── RECORD EXCERPTS

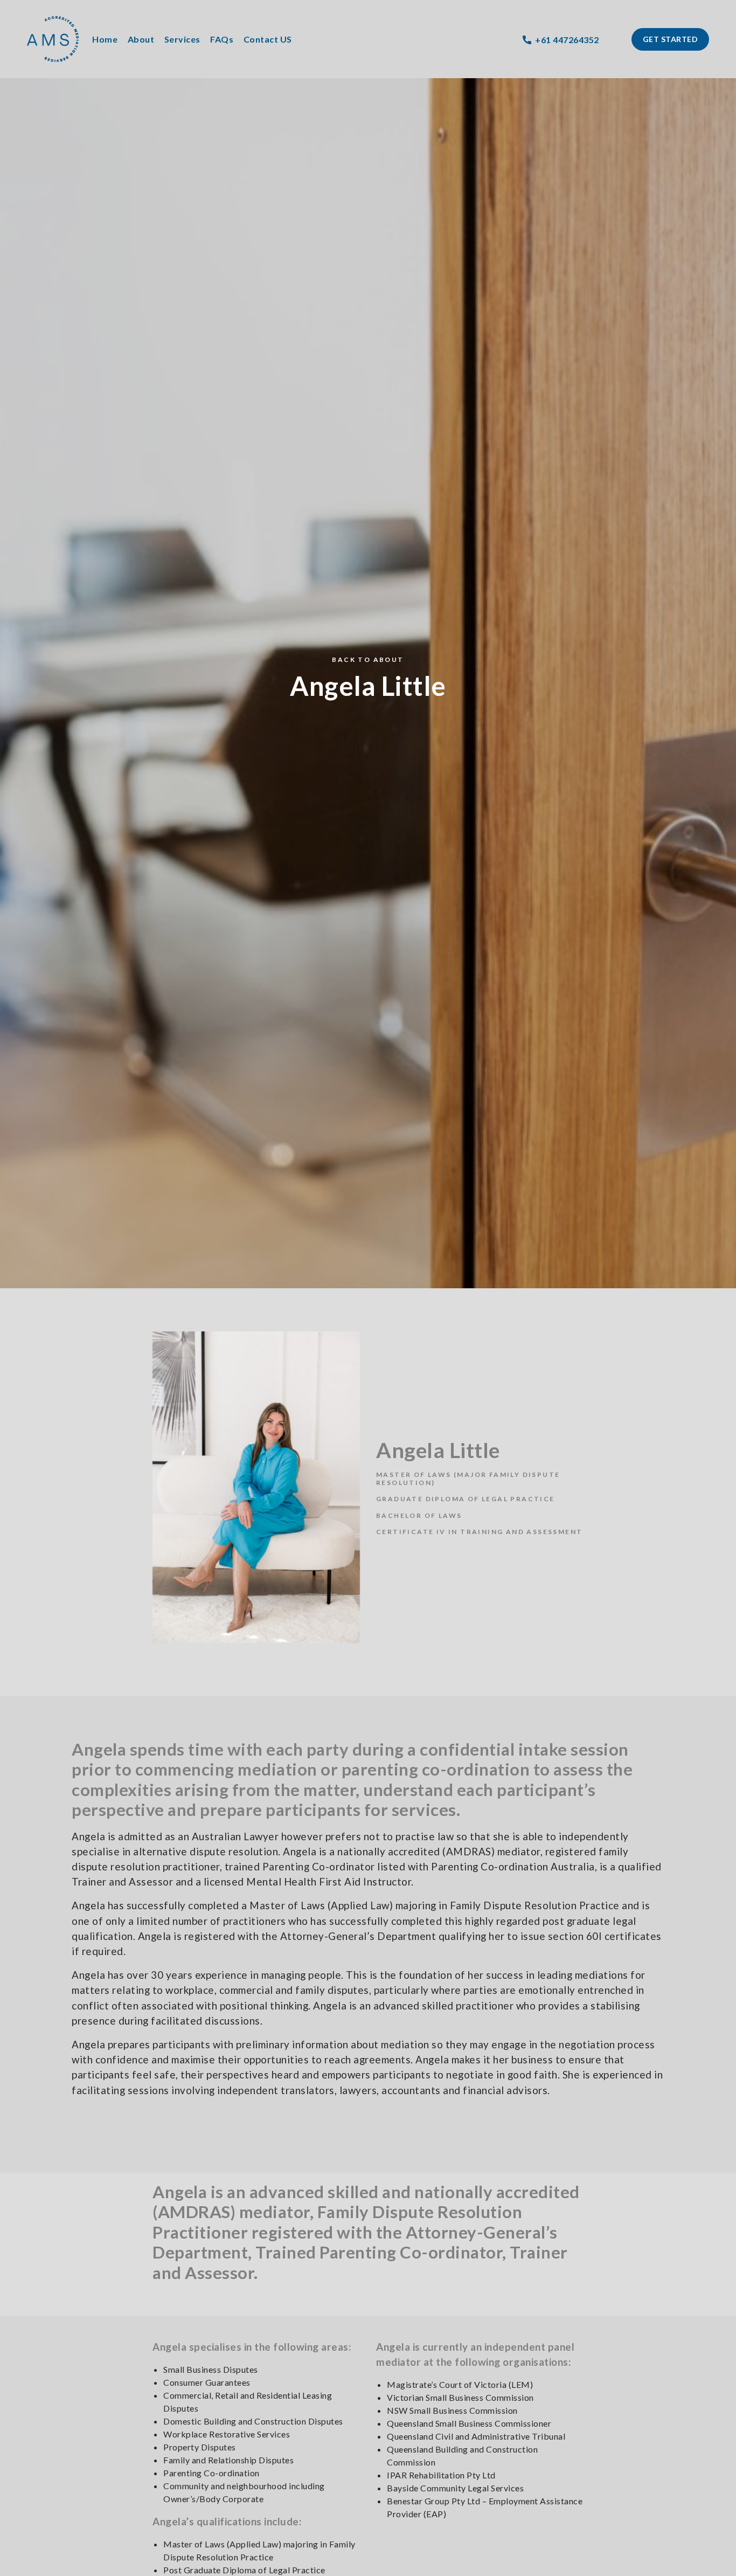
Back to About (368, 659)
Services (182, 39)
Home (104, 39)
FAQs (221, 39)
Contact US (268, 39)
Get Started (670, 39)
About (141, 39)
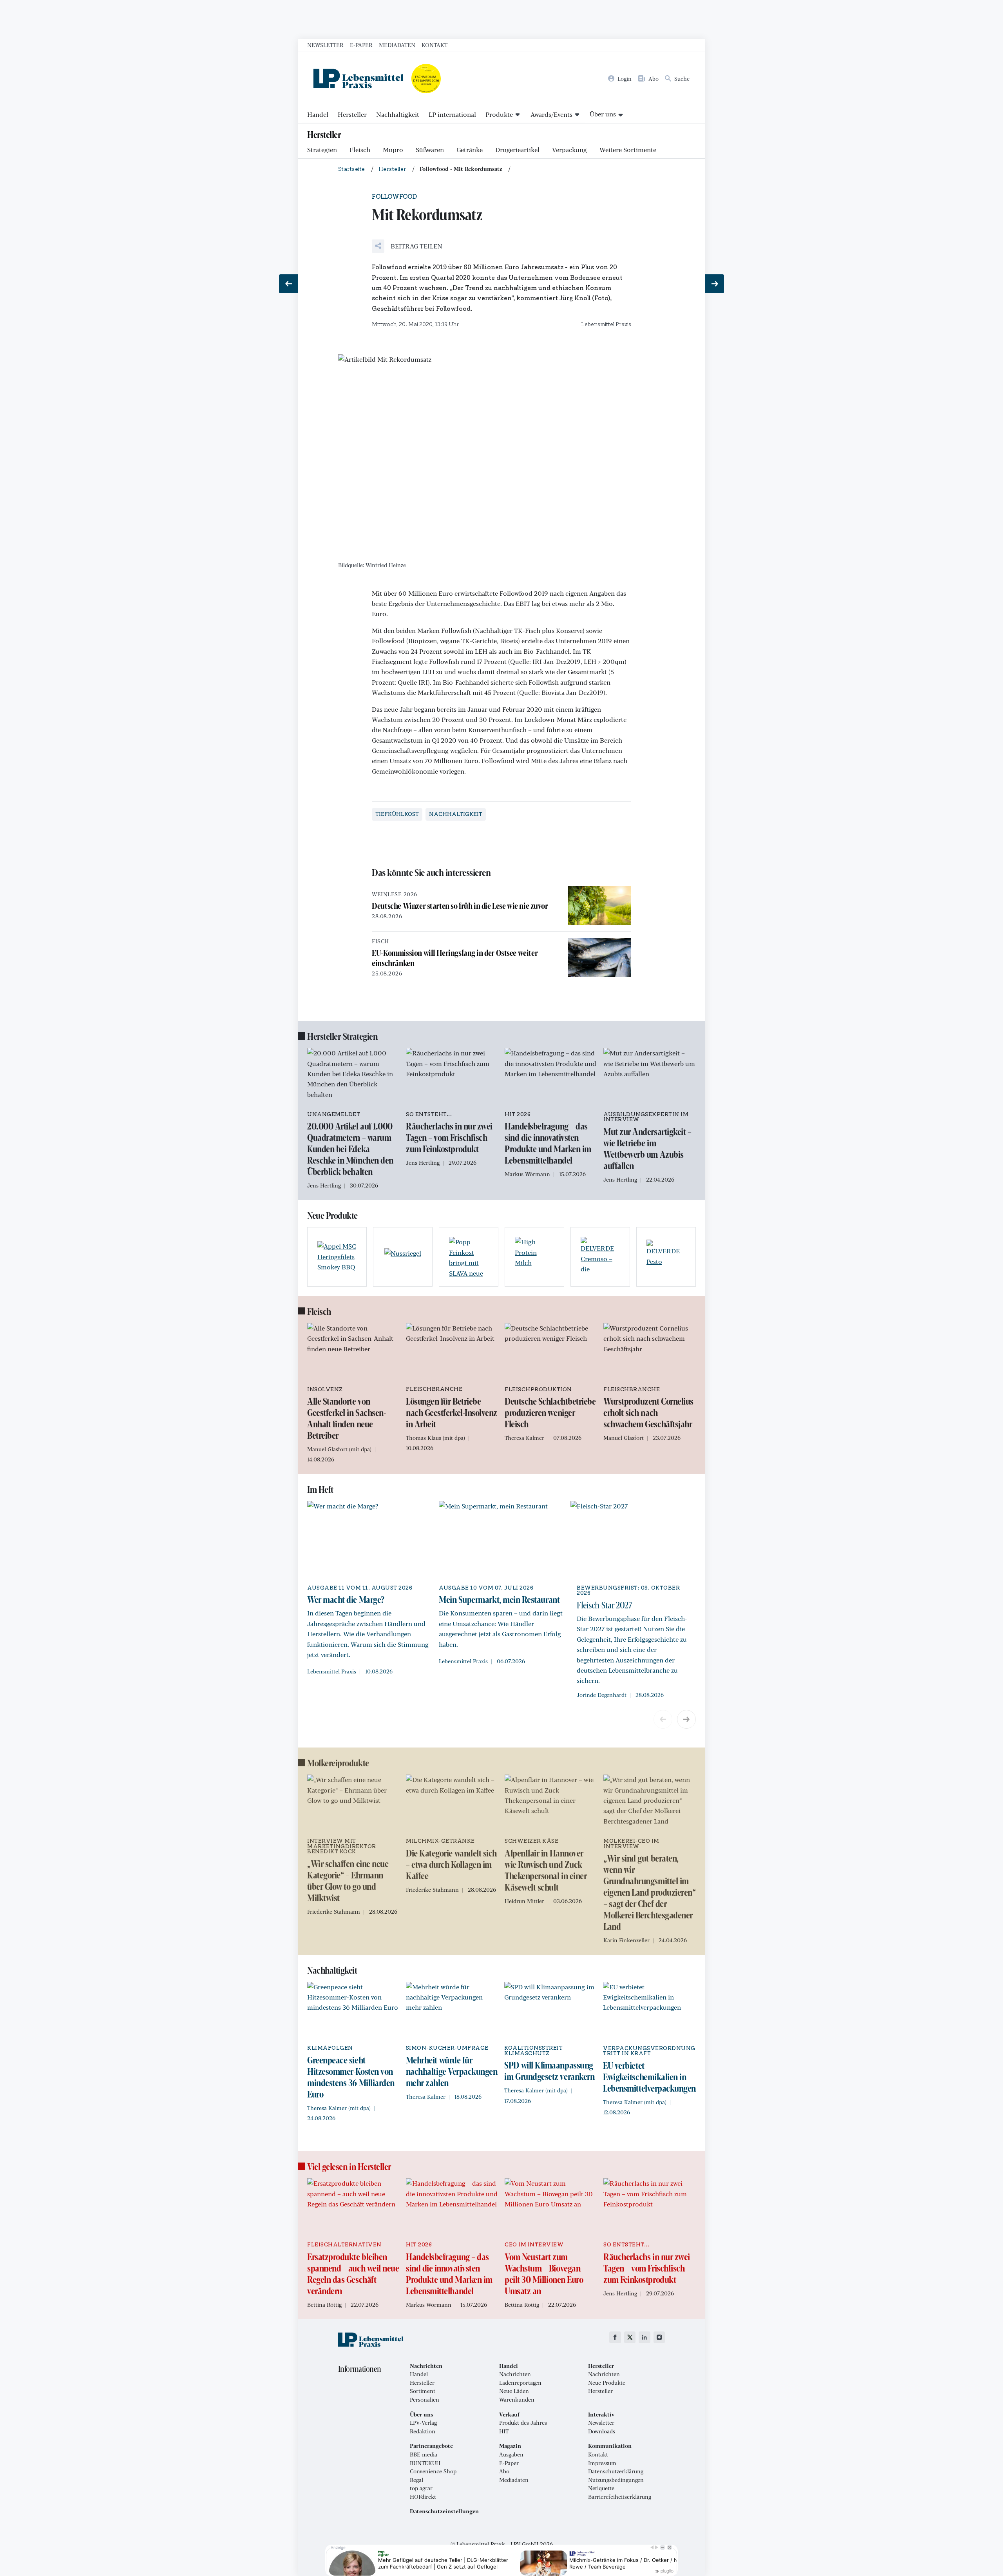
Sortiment (422, 2391)
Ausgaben (511, 2454)
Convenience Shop (433, 2471)
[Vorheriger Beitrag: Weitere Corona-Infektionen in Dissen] (288, 283)
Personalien (424, 2399)
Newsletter (325, 45)
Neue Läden (514, 2391)
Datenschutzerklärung (615, 2471)
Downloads (601, 2431)
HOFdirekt (423, 2497)
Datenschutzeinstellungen (444, 2511)
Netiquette (601, 2488)
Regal (416, 2480)
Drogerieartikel (517, 149)
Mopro (393, 149)
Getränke (469, 149)
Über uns (603, 113)
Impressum (602, 2463)
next (686, 1719)
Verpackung (569, 149)
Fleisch (359, 149)
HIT (504, 2431)
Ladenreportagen (520, 2383)
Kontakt (434, 45)
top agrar (421, 2488)
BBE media (423, 2454)
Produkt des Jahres (523, 2423)
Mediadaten (397, 45)
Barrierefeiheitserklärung (619, 2497)
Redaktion (422, 2431)
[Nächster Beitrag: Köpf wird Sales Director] (714, 283)
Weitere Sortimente (627, 149)
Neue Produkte (606, 2383)
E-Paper (361, 45)
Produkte (499, 114)
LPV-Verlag (423, 2423)
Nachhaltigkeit (397, 114)
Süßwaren (430, 149)
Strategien (322, 149)
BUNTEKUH (425, 2463)
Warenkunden (516, 2399)
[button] (407, 246)
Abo (504, 2471)
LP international (452, 114)
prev (663, 1719)
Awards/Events (551, 114)
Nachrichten (515, 2374)
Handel (317, 114)
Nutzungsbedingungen (616, 2480)
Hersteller (352, 114)
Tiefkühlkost (397, 814)
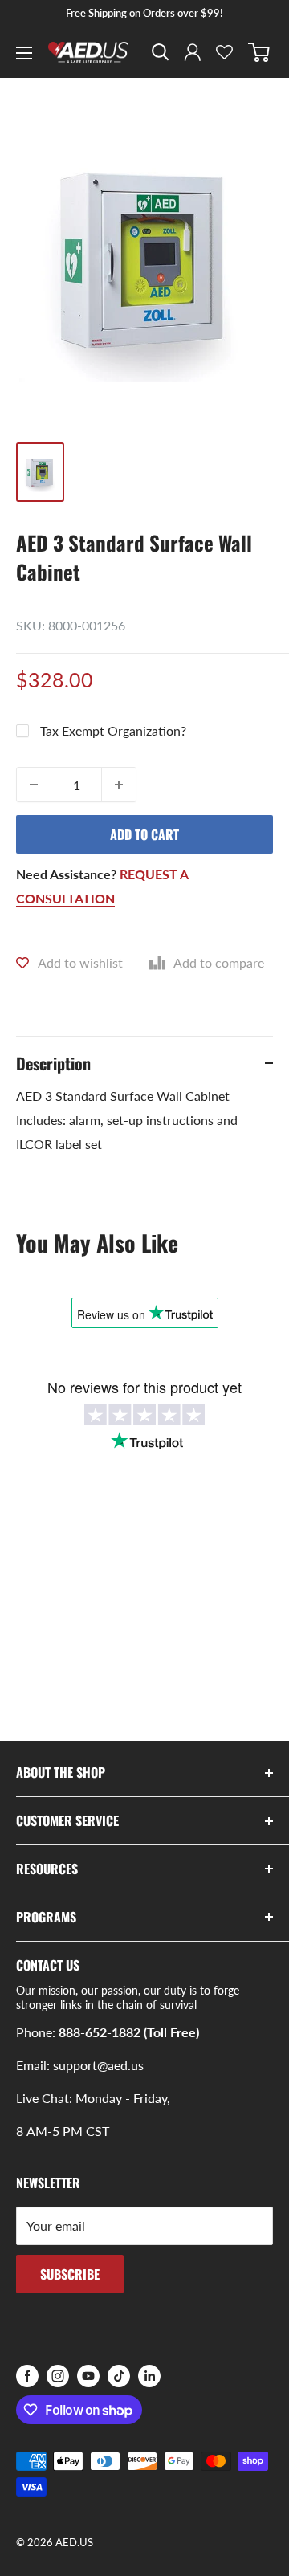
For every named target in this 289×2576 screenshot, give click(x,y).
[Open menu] (24, 53)
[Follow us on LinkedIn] (149, 2376)
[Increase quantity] (119, 784)
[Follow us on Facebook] (27, 2376)
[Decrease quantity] (34, 784)
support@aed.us (98, 2065)
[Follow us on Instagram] (58, 2376)
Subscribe (70, 2274)
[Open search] (160, 52)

────

EXERCISE BRIEF
Exactly the lines from the one containing "[Follow us on Facebook] (27, 2376)" to the last line of the entries above must be duplicated, with both of those lines included and nothing more.

RESPONSE BELOW
[Follow us on Facebook] (27, 2376)
[Decrease quantity] (34, 784)
support@aed.us (98, 2065)
[Follow us on Instagram] (58, 2376)
Subscribe (70, 2274)
[Open search] (160, 52)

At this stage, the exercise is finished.